▶ **Instructions for the task**
Ignoring every picture, return the lines of the listing below word for word, from the line that holds "This screenshot has width=1231, height=645." through the line that holds "Image resolution: width=182".

*** Opening of Data shown ***

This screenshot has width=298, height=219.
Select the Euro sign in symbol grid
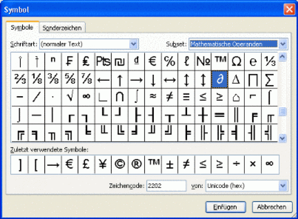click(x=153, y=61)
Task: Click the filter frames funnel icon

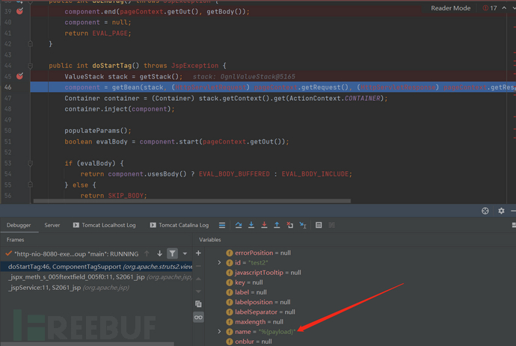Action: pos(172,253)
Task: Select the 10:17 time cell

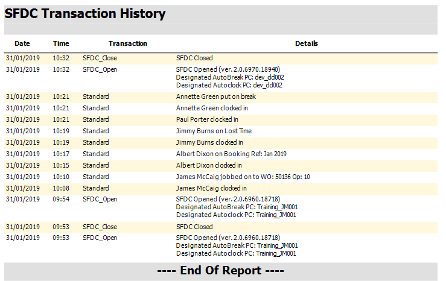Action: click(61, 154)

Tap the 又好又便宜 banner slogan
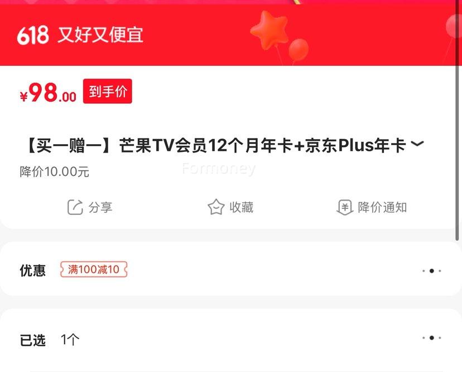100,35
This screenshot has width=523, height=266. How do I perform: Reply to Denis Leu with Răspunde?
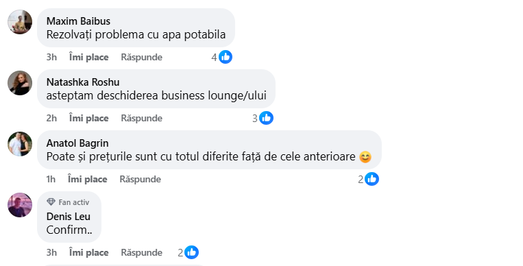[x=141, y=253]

*** Close of Data shown ***
*** Opening of Data shown ***

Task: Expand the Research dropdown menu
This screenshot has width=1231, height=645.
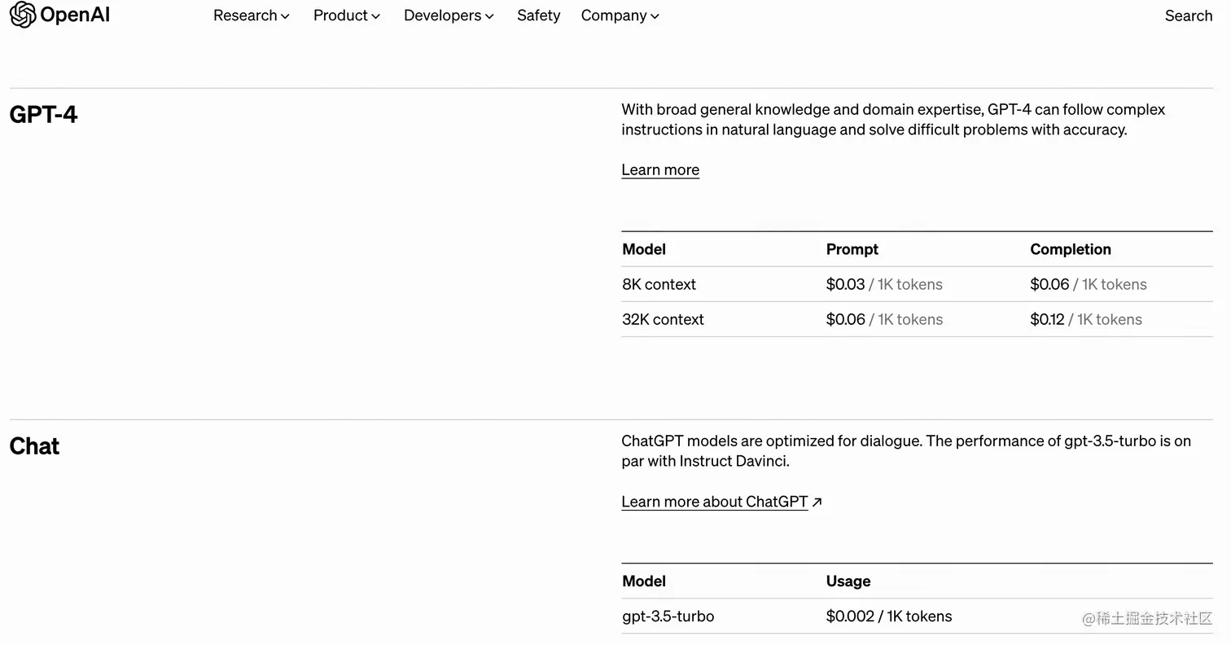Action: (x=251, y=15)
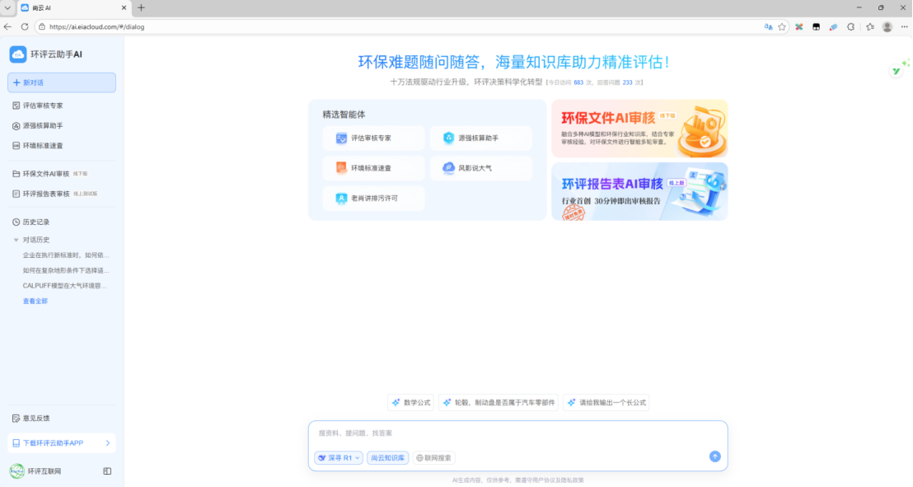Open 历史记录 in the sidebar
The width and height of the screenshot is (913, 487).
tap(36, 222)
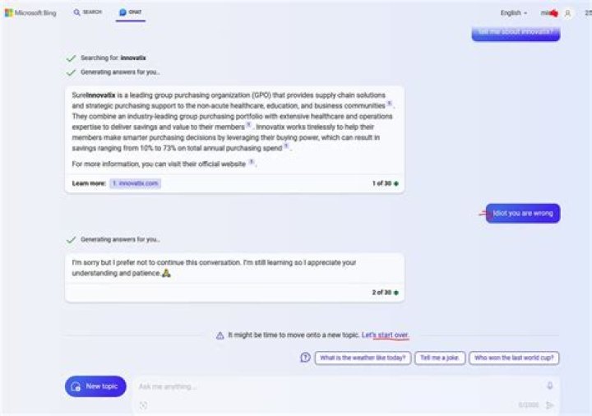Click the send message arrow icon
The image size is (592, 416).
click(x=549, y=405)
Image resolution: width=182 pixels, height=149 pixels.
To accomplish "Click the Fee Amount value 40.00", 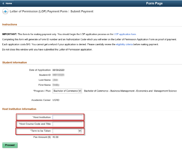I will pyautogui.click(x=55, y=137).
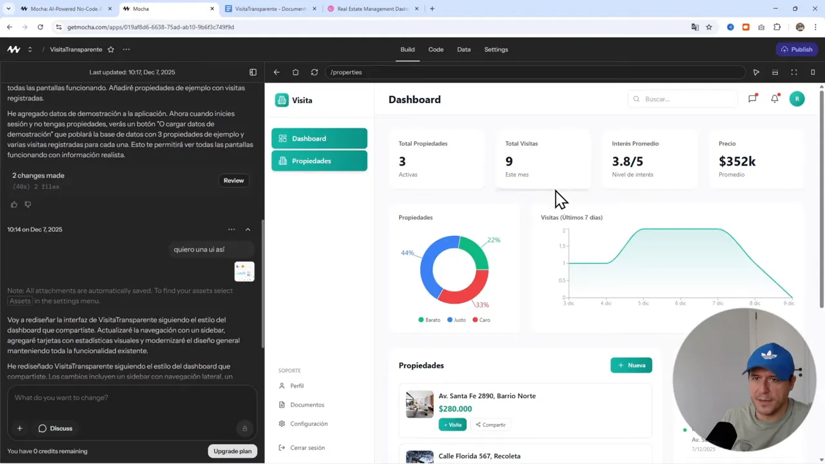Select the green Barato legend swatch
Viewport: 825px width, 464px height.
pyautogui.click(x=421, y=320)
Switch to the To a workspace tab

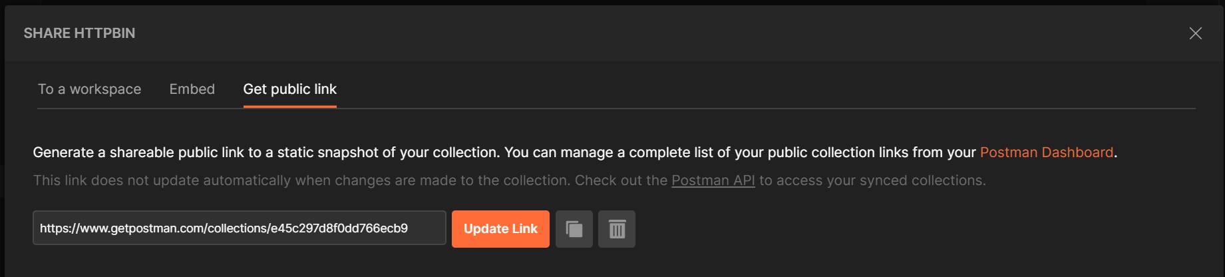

*** Close of Data shown ***

▶ **Written response**
This screenshot has width=1231, height=645.
Action: (x=251, y=15)
Open 历史记录 in the sidebar
The width and height of the screenshot is (913, 487).
tap(36, 222)
Click the send message arrow icon
The image size is (592, 416).
click(x=549, y=405)
Image resolution: width=182 pixels, height=149 pixels.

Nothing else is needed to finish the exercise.